Ameri-Tel's and Illinois Bell's cross-motions for summary judgment are presently before the Court.
The following undisputed facts are gleaned from the parties' respective Local Rule 12 statements of material facts and accompanying exhibits.
Ameri-Tel is an Illinois corporation in the business of owning and operating coin-operated pay telephones ("payphones"). At all relevant times, Ameri-Tel owned and operated over 1,000 payphones within Chicago and the surrounding metropolitan areas. Ameri-Tel subscribed to MCI long-distance service from December, 1989 to January 26, 1991. Illinois Bell is a telecommunications carrier providing customer owned pay telephone service ("COPTS") to Ameri-Tel pursuant to Illinois Bell's Customer Owned Pay Telephone Service Tariff ("COPTS Tariff") on file with the Illinois Commerce Commission, Tariff Ill. C.C. No. 5. Illinois Bell was also MCI's billing agent for the Ameri-Tel account during all times relevant to this lawsuit.
MCI terminated its long-distance service to Ameri-Tel on January 26, 1991, because of Ameri-Tel's nonpayment of certain long-distance charges incurred on its payphones. Thereafter, MCI brought the underlying action against Ameri-Tel to collect $ 128,923.84 in charges for long-distance calls placed on Ameri-Tel payphones.
The majority of long-distance calls for which MCI sought recovery in the underlying debt collection action were operator assisted international long-distance calls. See MCI Telecommunications Corp. v. Ameri-Tel, Inc., 852 F. Supp. 659, May 9, 1994 Mem.
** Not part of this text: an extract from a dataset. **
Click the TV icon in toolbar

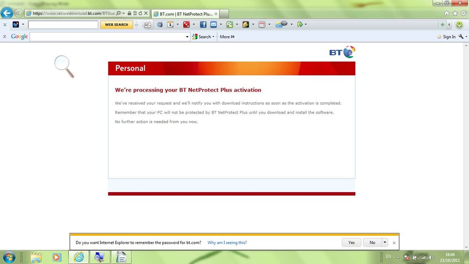tap(160, 24)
Op. & Order at 17; see also Illinois Bell's Local Rule 12(M) Facts P 13.
Ameri-Tel has conceded that it is solely responsible for payment of all international calls made through MCI from its payphones prior to June 1, 1990. Thus, the only time period relevant to the third party action is June 1, 1990 to January 26, 1991, the date on which MCI terminated its long distance service to Ameri-Tel. Illinois Bell's Local Rule 12(M) Facts P 11.
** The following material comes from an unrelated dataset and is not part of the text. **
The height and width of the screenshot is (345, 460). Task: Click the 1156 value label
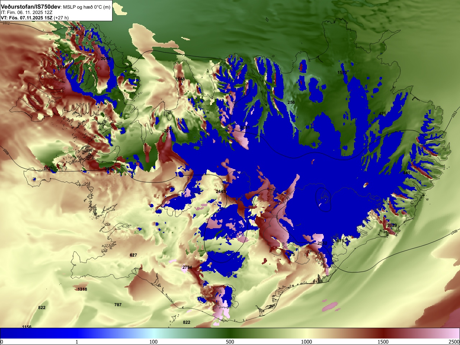[x=27, y=326]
Beginning in June of 1990, pursuant to its revised COPTS Tariff, Illinois Bell offered an optional blocking service entitled International Direct Distance Dialed ("IDDD") Blocking which blocked direct dialed international calls; operated assisted international calls were not blocked by the IDDD blocking service. As of June 1, 1990, Ameri-Tel ordered IDDD blocking service for all new lines ordered by Ameri-Tel.
In addition to IDDD blocking, Ameri-Tel also subscribed to and paid for outgoing screening for some of its phones.
Relying, inter alia, on Illinois Bell's Customer/Vendor Information Handbook, Ameri-Tel contends that under Illinois Bell's outgoing screening service, "calls placed through an operator are restricted to those charged to the number called, a third number or a calling card."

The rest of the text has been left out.